Justifying your Existence

The earliest reference I could find, quoted above, makes a throwaway reference to a critical point:

The assumption was that subconsciously they felt that if they didn’t, they weren’t adding value.

When your role is to review, or oversee, it’s really easy to feel useful when there are things that need fixing, or questions that need answering. Your time is needed, your input is valued; you can see how you’re pulling your weight on the project. But what happens when there’s nothing that needs fixing?

In a support role - like a Manager, or the Producer in the anecdote - every now and then you will “oversee” a project that frankly didn’t need your help. There were no real blockers, no unexpected surprises, no conflicts that needed resolving. In those moments, it’s extremely easy to feel like you’re a waste of space, and it’s a perfectly human response to try and find something, anything you can do that helps you justify your existence.
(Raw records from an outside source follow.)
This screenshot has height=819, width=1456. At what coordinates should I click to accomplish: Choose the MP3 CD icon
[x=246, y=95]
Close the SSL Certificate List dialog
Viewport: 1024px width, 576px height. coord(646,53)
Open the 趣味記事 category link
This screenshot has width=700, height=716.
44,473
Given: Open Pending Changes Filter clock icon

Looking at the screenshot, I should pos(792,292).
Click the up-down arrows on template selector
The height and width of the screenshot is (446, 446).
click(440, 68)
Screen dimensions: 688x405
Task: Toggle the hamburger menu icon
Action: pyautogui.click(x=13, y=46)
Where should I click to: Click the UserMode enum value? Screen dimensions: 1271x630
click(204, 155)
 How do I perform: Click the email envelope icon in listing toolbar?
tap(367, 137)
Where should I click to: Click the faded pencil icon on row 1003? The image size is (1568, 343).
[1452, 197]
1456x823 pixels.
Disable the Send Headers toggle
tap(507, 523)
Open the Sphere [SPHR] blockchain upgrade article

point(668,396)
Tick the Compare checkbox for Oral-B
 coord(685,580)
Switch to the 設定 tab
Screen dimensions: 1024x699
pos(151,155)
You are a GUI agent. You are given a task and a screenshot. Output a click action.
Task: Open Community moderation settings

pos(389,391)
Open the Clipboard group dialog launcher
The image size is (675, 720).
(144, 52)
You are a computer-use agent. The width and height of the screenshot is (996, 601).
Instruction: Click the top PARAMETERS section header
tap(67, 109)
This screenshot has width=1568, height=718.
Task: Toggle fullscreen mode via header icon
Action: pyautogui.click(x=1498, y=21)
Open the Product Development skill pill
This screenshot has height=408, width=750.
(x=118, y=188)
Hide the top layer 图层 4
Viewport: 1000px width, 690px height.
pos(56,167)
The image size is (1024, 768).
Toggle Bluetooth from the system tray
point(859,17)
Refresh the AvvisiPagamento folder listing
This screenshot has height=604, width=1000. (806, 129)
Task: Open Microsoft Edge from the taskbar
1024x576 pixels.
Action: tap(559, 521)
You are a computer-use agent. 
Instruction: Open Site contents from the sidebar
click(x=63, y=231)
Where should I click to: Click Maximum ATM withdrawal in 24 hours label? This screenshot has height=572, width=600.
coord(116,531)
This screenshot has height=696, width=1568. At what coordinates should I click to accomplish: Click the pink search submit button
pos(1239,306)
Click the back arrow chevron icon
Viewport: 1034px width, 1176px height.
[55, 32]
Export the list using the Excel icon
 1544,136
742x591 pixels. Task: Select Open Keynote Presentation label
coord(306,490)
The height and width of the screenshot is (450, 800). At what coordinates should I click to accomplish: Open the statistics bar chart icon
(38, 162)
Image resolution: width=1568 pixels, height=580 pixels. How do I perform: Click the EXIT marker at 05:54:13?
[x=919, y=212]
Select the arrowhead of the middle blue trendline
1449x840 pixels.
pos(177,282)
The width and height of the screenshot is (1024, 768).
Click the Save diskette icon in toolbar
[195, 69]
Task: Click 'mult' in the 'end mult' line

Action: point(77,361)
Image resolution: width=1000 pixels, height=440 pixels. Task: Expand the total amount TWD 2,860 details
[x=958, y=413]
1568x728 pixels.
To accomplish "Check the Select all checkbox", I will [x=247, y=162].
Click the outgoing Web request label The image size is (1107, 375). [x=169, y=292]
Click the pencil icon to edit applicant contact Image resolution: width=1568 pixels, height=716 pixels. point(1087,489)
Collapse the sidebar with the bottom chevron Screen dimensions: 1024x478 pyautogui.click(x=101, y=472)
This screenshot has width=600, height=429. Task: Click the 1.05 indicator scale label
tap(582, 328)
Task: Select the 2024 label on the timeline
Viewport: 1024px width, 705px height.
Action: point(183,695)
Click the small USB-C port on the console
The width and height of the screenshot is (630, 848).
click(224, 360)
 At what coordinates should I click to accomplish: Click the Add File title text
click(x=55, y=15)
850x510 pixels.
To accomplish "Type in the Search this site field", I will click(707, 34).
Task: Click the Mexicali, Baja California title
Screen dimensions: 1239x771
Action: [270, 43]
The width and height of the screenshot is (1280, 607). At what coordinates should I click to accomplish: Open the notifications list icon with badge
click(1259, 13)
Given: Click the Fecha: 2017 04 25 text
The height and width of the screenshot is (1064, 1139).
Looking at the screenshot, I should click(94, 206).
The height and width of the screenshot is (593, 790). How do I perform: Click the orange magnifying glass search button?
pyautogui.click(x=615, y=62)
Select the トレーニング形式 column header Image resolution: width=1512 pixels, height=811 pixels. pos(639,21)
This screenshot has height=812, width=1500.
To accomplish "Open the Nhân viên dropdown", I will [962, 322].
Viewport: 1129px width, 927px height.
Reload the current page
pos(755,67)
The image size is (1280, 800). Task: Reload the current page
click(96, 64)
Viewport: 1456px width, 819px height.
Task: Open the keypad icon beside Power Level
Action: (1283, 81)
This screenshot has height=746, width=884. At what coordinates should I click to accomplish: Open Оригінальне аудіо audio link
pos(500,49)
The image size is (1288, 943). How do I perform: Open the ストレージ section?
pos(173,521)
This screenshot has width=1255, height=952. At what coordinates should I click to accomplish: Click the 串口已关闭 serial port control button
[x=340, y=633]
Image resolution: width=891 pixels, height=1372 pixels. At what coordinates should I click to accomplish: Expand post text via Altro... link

What follows is an overwhelming urge to be useful in some way, to find anything that proves to yourself that you aren’t completely redundant. This can manifest itself in things like excessive attention to trivial detail, asking really obvious questions that didn’t need asking, or constructing implausible failure scenarios and proposing a fix that would Save the Project.

It takes a lot of self-belief to resist this. It takes experience and self-restraint to follow through on the knowledge that we have safety systems in case things go wrong, not because things go wrong. You may own a car for 10 years and never need its airbags; after selling it, you don’t think “Well, paying for those airbags was a waste!”.

Prevention

There are two sides to this one.

If you are the overseer, don’t fret it if a project is going smoothly without you. That’s good! What matters is the success of the project, not your specific involvement in making it successful. If your management doesn’t understand that, you’ve got an organisational culture problem, not a personal productivity problem.

  • Find something else useful you can be doing with your time, like planning for what’s next, or addressing a process improvement on a wider scale than your team. This is a perfect example of “Go-Slow Time” - take the time to learn and reflect, while you’re not needed by your team.
  • Keep an eye on the project; just because nothing needs your input now, doesn’t mean that something won’t come up. You should be in a position to act quickly if it does.
  • If nothing needs fixing, don’t create problems to fix! It’s perfectly possible that everything will be fine without you. It’s not a failure if you don’t spot something to improve.

If you are on the receiving end of this behaviour, first and foremost, be kind, and assume positive intent. It’s likely that they’re feeling useless and trying to help; give them a chance before labelling them an overbearing micromanager marking their territory.

As ingenious a solution the Queen’s Duck was, in the grand scheme of things is just created extra work and slowed the project down - animating the duck to make it easy to remove would have required time and effort on what was essentially just a smokescreen. Instead of creating distractions, you could try:

  • Managing up/making them feel valued: “Hey, I know you haven’t had a lot to do on this project but it’s reassuring knowing you’re there to help if anything goes wrong. With any luck we’ll be able to complete without needing you to step in!”
  • Don’t wait for them to find their own “problems”. Seek their input where it’s actually valuable.
  • If you have to smokescreen, do it early. The designer above could have achieved the same goal by consulting the producer before completing the designs and allowing them to rule out the Queen’s Duck before going through the effort of designing it.
  • You could combine the above: “Hey, I’ve completed the initial sketches for the animations. I’m happy with most of them but I’d appreciate your feedback on this Duck…”.

Sometimes, none of the above will work. Sometimes people need an intervention, and their behaviour pointed out to them (but try to remember that receiving critical feedback is hard). Sometimes it’s their manager that’s the problem. Sometimes, they are just vain and self-serving. But we could all do to remember that more often than not, what feels like meddling to you is just people trying to help, and feel valued.